> **Problem**
Every line of the entries below that includes "Matratzentest" belongs in the answer, copied as written.

> **The input**
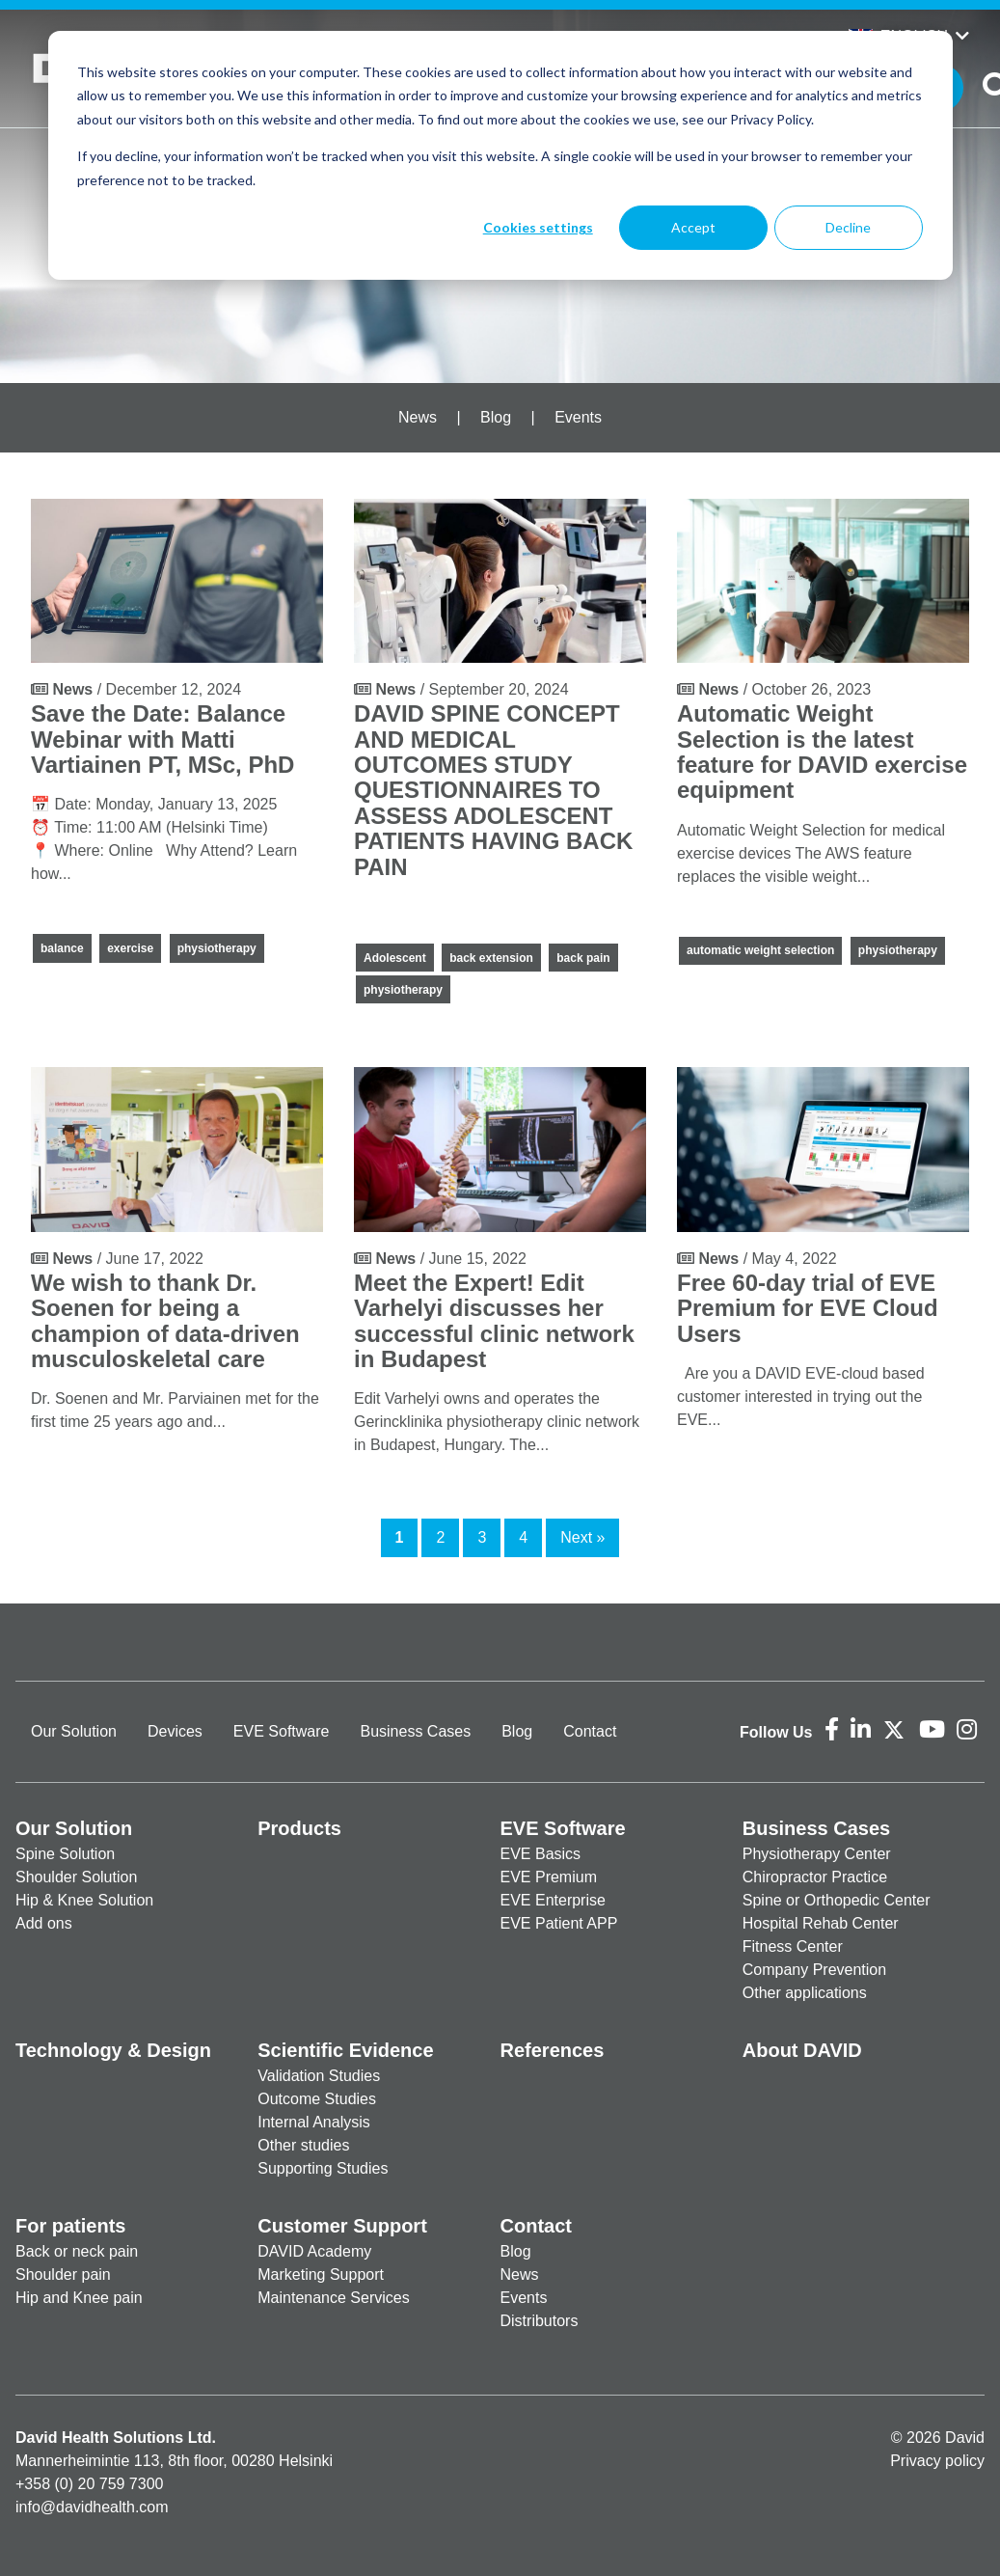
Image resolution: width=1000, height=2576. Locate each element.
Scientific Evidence (345, 2050)
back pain (582, 958)
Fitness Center (793, 1946)
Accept (693, 227)
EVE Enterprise (553, 1900)
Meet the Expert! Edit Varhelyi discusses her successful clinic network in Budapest (494, 1321)
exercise (130, 948)
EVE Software (281, 1731)
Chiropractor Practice (815, 1877)
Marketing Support (320, 2274)
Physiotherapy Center (817, 1854)
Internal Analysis (313, 2122)
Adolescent (395, 958)
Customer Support (342, 2225)
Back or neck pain (76, 2251)
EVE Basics (540, 1854)
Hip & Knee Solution (84, 1900)
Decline (848, 227)
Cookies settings (538, 227)
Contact (589, 1731)
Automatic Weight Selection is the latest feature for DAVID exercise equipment (822, 751)
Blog (495, 417)
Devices (175, 1731)
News (417, 417)
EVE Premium (548, 1877)
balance (62, 948)
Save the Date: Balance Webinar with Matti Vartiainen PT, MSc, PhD (162, 739)
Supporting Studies (322, 2168)
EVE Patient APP (559, 1923)
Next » (582, 1537)
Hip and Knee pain (79, 2297)
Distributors (539, 2321)
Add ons (43, 1923)
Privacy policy (937, 2461)
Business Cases (415, 1731)
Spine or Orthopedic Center (837, 1900)
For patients (70, 2225)
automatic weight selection (760, 950)
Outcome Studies (316, 2099)
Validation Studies (318, 2076)
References (552, 2050)
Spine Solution (65, 1854)
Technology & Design (113, 2050)
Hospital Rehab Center (821, 1923)
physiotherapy (217, 948)
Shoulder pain (63, 2274)
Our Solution (74, 1731)
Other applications (805, 1993)
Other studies (303, 2145)
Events (578, 417)
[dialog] (500, 155)
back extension (491, 958)
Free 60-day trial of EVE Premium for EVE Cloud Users (807, 1308)
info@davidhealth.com (92, 2507)
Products (299, 1828)
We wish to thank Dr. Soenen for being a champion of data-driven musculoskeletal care (165, 1321)
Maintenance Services (333, 2297)
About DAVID (802, 2050)
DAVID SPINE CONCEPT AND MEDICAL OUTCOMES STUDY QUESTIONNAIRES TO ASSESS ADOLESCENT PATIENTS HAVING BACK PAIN (493, 789)
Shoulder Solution (76, 1877)
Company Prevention (814, 1969)
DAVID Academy (314, 2251)
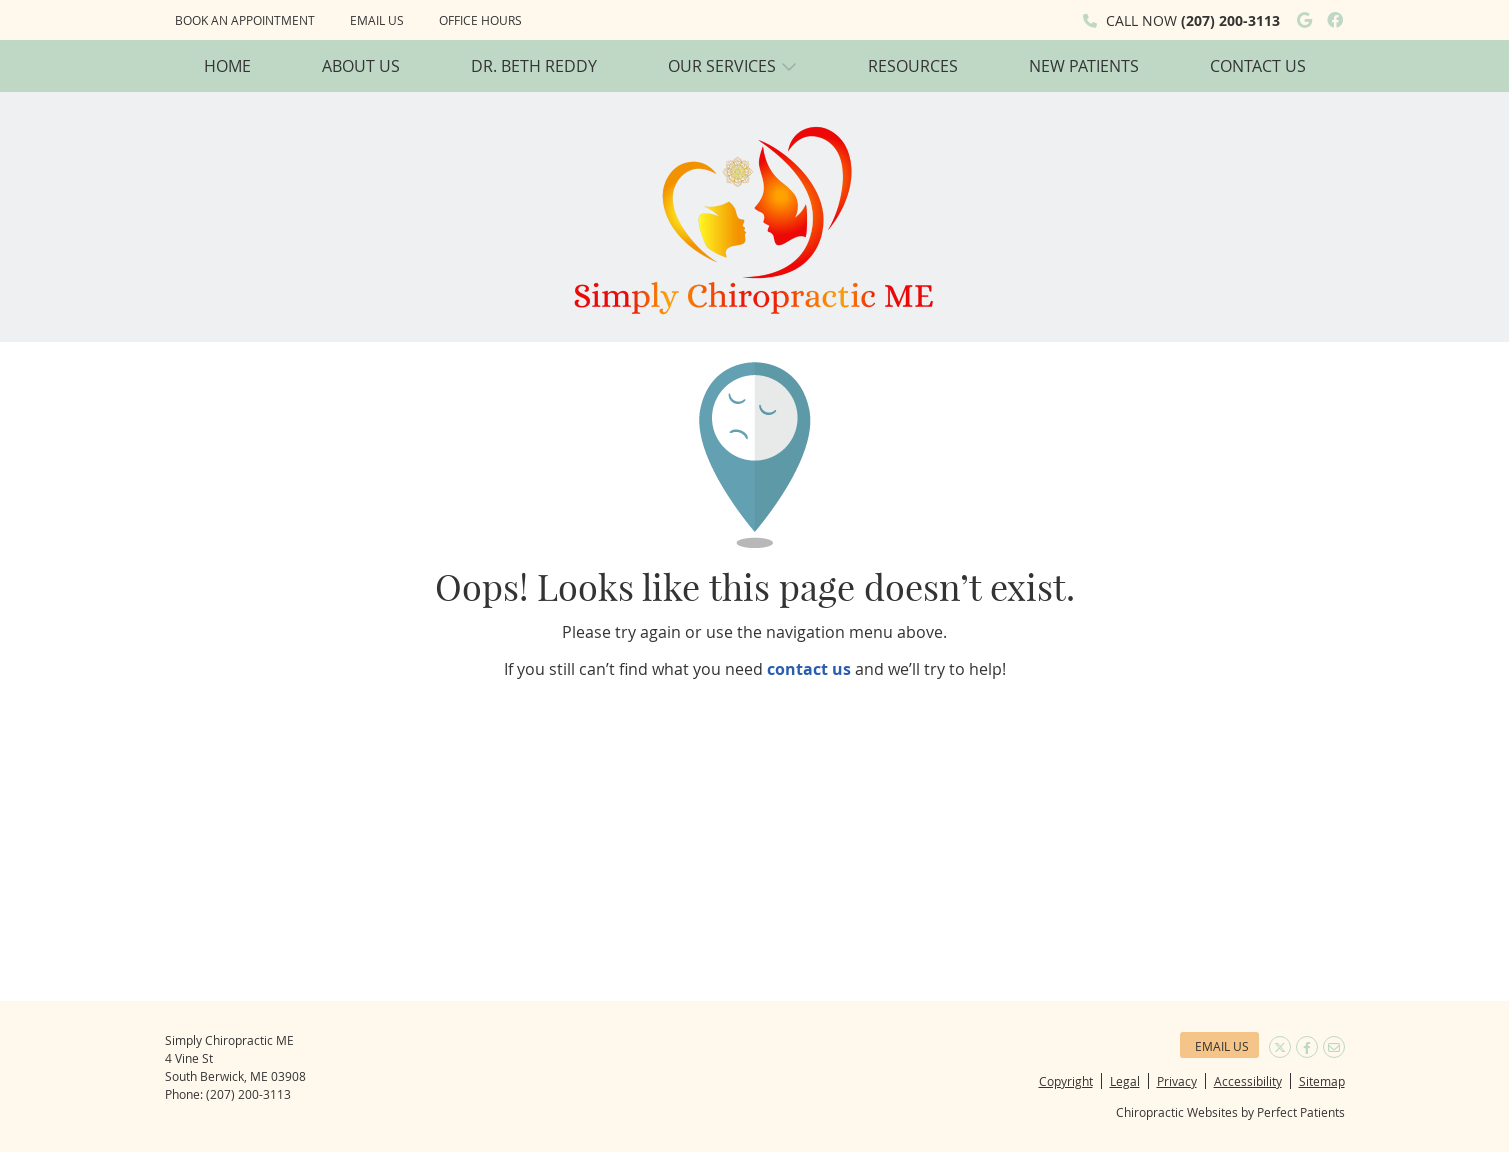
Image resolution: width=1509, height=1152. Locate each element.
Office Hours (480, 20)
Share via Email (1334, 1047)
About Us (361, 66)
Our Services (722, 66)
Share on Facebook (1307, 1047)
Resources (913, 66)
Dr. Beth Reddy (534, 66)
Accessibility (1248, 1081)
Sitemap (1322, 1081)
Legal (1125, 1081)
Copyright (1066, 1081)
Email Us (377, 20)
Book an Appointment (245, 20)
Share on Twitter (1280, 1047)
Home (227, 66)
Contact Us (1258, 66)
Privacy (1177, 1081)
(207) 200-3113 (1230, 20)
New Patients (1084, 66)
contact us (809, 669)
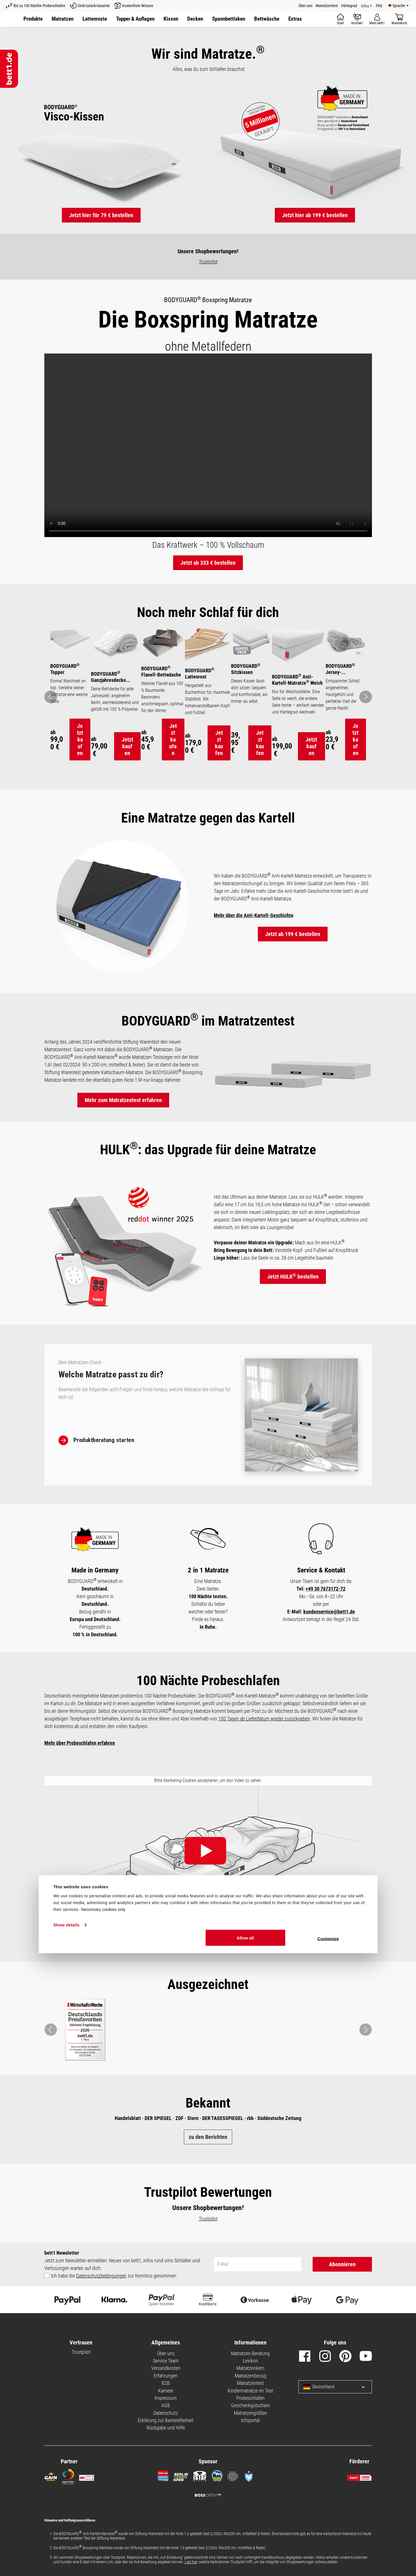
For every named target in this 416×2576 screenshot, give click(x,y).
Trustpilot (208, 262)
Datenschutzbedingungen (101, 2302)
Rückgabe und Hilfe (166, 2454)
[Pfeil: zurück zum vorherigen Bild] (50, 710)
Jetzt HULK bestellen (293, 1302)
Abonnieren (342, 2290)
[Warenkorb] (399, 19)
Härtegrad (349, 5)
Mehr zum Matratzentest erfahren (123, 1126)
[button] (195, 19)
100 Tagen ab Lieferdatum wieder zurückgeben (264, 1745)
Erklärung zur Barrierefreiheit (165, 2447)
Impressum (165, 2424)
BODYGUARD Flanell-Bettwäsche (157, 672)
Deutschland (318, 2413)
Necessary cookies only (103, 2531)
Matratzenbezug (250, 2402)
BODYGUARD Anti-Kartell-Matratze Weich (294, 681)
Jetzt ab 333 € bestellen (208, 562)
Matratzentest (327, 5)
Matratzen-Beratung (250, 2380)
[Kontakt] (357, 19)
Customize (328, 2561)
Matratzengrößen (250, 2439)
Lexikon (250, 2387)
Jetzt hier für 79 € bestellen (101, 215)
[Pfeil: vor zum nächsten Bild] (365, 710)
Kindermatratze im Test (250, 2417)
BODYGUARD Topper (65, 663)
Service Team (166, 2387)
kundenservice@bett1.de (329, 1638)
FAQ (379, 5)
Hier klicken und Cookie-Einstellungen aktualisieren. (208, 1945)
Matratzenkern (250, 2395)
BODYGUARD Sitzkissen (245, 667)
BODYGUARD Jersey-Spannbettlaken (341, 669)
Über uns (305, 5)
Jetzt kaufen (75, 745)
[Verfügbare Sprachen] (398, 5)
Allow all (245, 2560)
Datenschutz (165, 2439)
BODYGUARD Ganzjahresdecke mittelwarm (102, 678)
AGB (165, 2432)
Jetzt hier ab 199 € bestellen (315, 215)
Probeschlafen (250, 2424)
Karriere (165, 2417)
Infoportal (250, 2447)
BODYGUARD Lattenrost (197, 674)
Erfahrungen (166, 2402)
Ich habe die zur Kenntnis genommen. (114, 2302)
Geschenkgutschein (250, 2432)
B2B (166, 2410)
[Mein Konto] (377, 19)
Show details (66, 2547)
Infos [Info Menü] (365, 6)
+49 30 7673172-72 (325, 1615)
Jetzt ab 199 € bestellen (292, 960)
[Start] (340, 19)
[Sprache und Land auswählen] (358, 2413)
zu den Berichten (208, 2163)
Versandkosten (165, 2395)
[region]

> **Result of the exercise**
Mehr zum Matratzentest erfahren (123, 1126)
Matratzentest (327, 5)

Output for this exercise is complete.